Тем не менее самовластцы могли обратить в свою пользу и видения. Чтобы там ни говорил Вергилий по поводу посланных небом младенцев-мессий, в действительности на роль спасителя были лишь два кандидата — и если выбирать из них двоих, именно Антоний, а не Октавиан, обладал наиболее надежной опорой в традиции. Восток, добела обескровленный последовательно сменявшими друг друга сторонами в гражданских войнах Рима, жаждал нового начала еще более пылко, чем Италия. Апокалипсические видения наполняли воображение греков и египтян, сирийцев и евреев. Митридат уже показал, каким образом честолюбивый военный предводитель может использовать подобные чаяния; но всякий, кто поступал подобным образом до сих пор, неизбежно становился врагом Рима. Представить себя в качестве бога-спасителя, давно предсказанного восточными оракулами, — более чудовищного преступления гражданин Республики просто не мог и вообразить. Теперь уже более столетия проконсулы, разъезжая по Востоку, слышали, как их называют божественными, и, подражая Александру, раздавали короны — и всегда опасались пройти этим путем до конца. Сенат не позволил бы этого; римский народ запретил бы подобное. Но теперь Республика умерла, и Антоний как триумвир не был ничем обязан ни Сенату, ни римскому народу. И искушение явилось к нему в облике великой и чарующей царицы.
Клеопатра, завоевавшая сердце Цезаря тем, что спряталась в ковре, завоевала Антония пышным спектаклем. Она давно знала этого триумвира — его любовь к пышности, удовольствиям, переодеваниям в Диониса — и точно рассчитала, чем сможет завоевать его сердце. В 41 году до Р.Х., во время путешествия Антония по Востоку, она направилась навстречу ему из Египта, причем весла ее корабля были сделаны из серебра, корма крыта золотом, пажи одеты купидонами, служанки — морскими нимфами, а сама она — Афродитой, богиней любви. Антоний самым бессовестным образом унизил ее, приказав явиться к нему. Однако Клеопатра, впорхнув через порог ставки Антония под изумленными взглядами его ошеломленных подручных самым чудесным образом переменила ход представления. Она была не настолько глупа, чтобы слишком долго привлекать внимание только к себе самой, и потому немедленно предоставила Антонию собственную роль в спектакле. «И прошло повсюду слово о том, что Афродита явилась, чтобы пировать с Дионисом ради общего блага всей Азии». Никакая другая роль не могла бы в такой мере раззадорить фантазию Антония и другая партнерша в постели — тоже. Антоний, как он и намеревался, немедленно сделал Клеопатру своей любовницей и провел с ней в Александрии восхитительную зиму. Римские матроны могли славить египетские методы контроля за рождаемостью, но Клеопатре — во всяком случае, когда она ложилась с повелителями мира, — было не до крокодильего помета. Так что скоро она забеременела и от Антония. Когда-то наделившая Цезаря сыном, Клеопатра на этот раз проявила, большую щедрость. Афродита подарила Дионису близнецов.

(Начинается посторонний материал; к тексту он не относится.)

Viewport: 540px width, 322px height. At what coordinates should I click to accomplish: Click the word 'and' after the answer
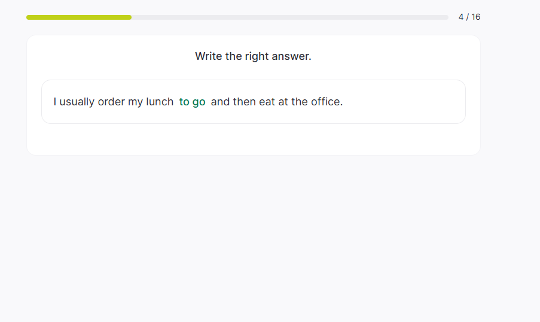tap(220, 102)
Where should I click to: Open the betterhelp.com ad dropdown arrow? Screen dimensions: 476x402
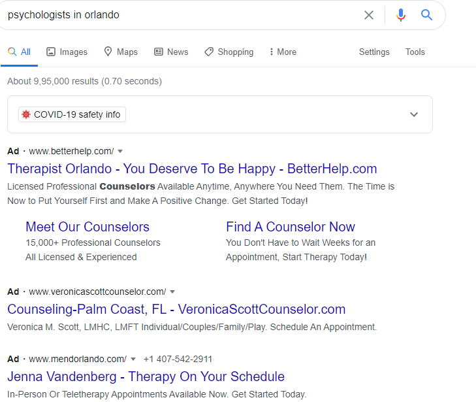click(120, 151)
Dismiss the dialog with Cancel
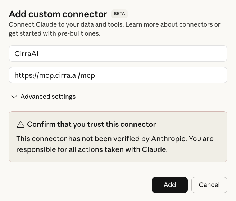The height and width of the screenshot is (201, 236). (x=209, y=185)
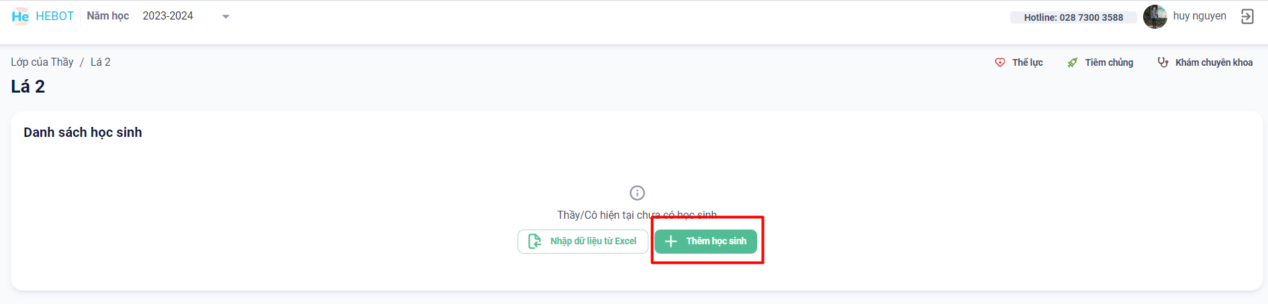This screenshot has height=304, width=1268.
Task: Click the huy nguyen username
Action: 1200,16

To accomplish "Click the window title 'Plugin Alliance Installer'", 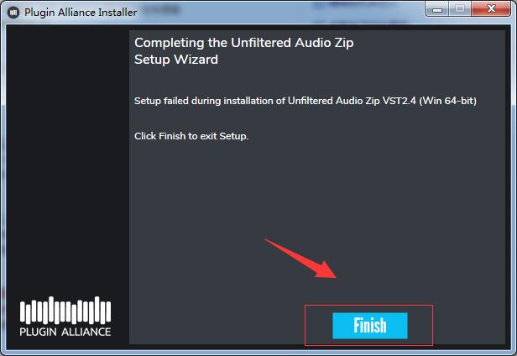I will (81, 13).
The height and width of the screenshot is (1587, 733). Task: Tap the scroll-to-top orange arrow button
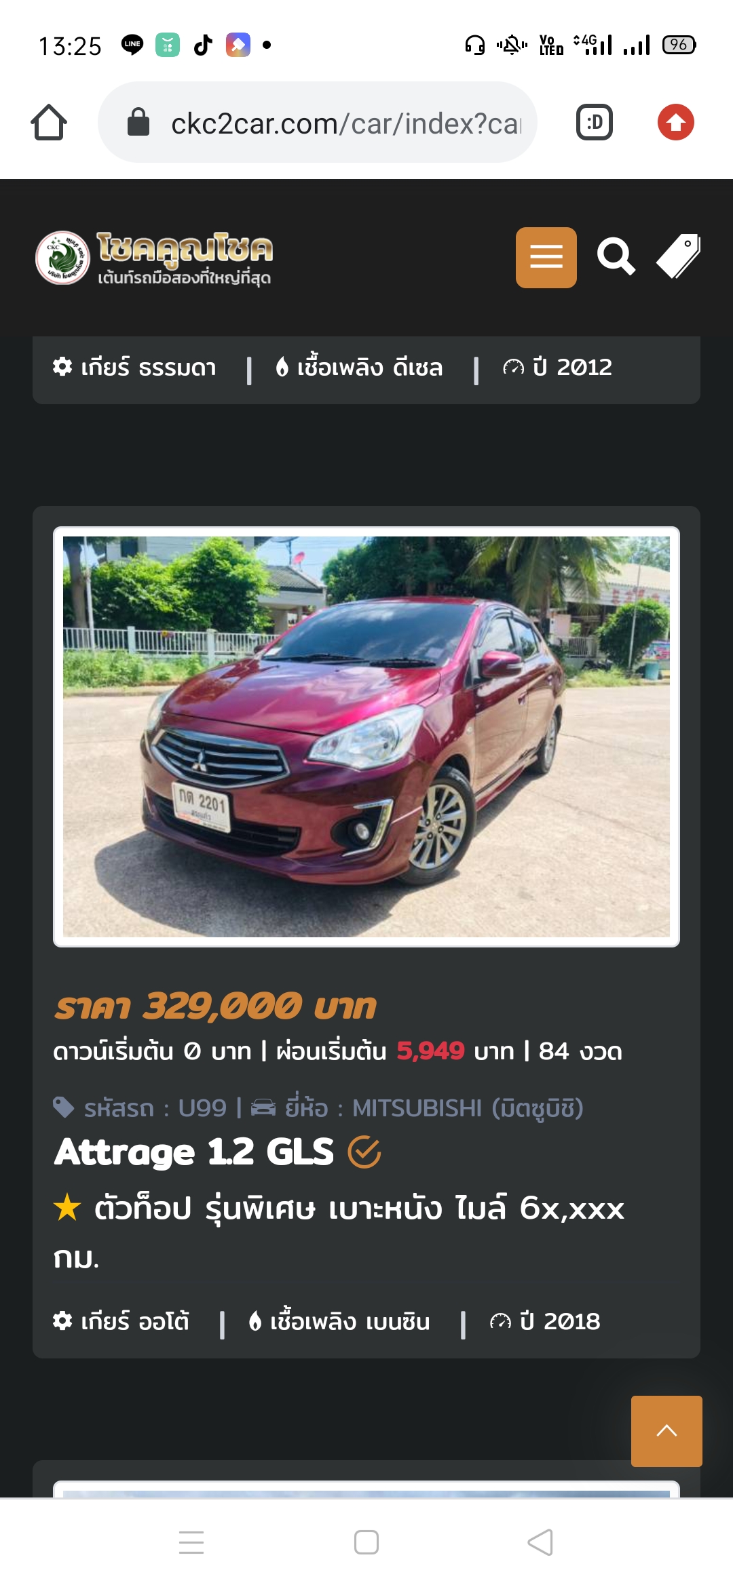(x=666, y=1431)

Здесь перед отцом их встало блистательное, но и опасное искушение — основать или нет царскую династию? Подобный поступок находился под строжайшим, даже смертельным запретом. И не стоит удивляться тому, что Антоний отверг его. Четыре года — вопреки слухам, утверждавшим, что он опьянен Клеопатрой, — Антоний избегал общества своей любовницы. Октавия, прекрасная, умная и верная, обеспечила его соответствующей компенсацией, и Антоний, на время переселившийся в Афины и посещавший там лекции вместе со своей интеллектуальной супругой, превратился в образец идеального мужа. Однако даже рядом с Октавией он не мог забыть о тех, куда более блестящих перспективах, которые открывала перед ним Клеопатра. Начали ходить скандальные истории: рассказывали, что Антоний устраивал оргии в театре Диониса, одетый подобно богу — в шкуру пантеры; что он возглавлял факельные шествия к Парфенону; что он с пьяных глаз досаждал богине Афине брачными предложениями. Все это в высшей степени компрометировало римлянина — и передача подобных сплетен из уст в уста несомненно не улучшала их содержания. Тем не менее это не приводило к крупному скандалу в Афинах или среди подданных Антония, скорее, напротив: на Востоке в первую очередь ожидали, что правитель должен быть богом.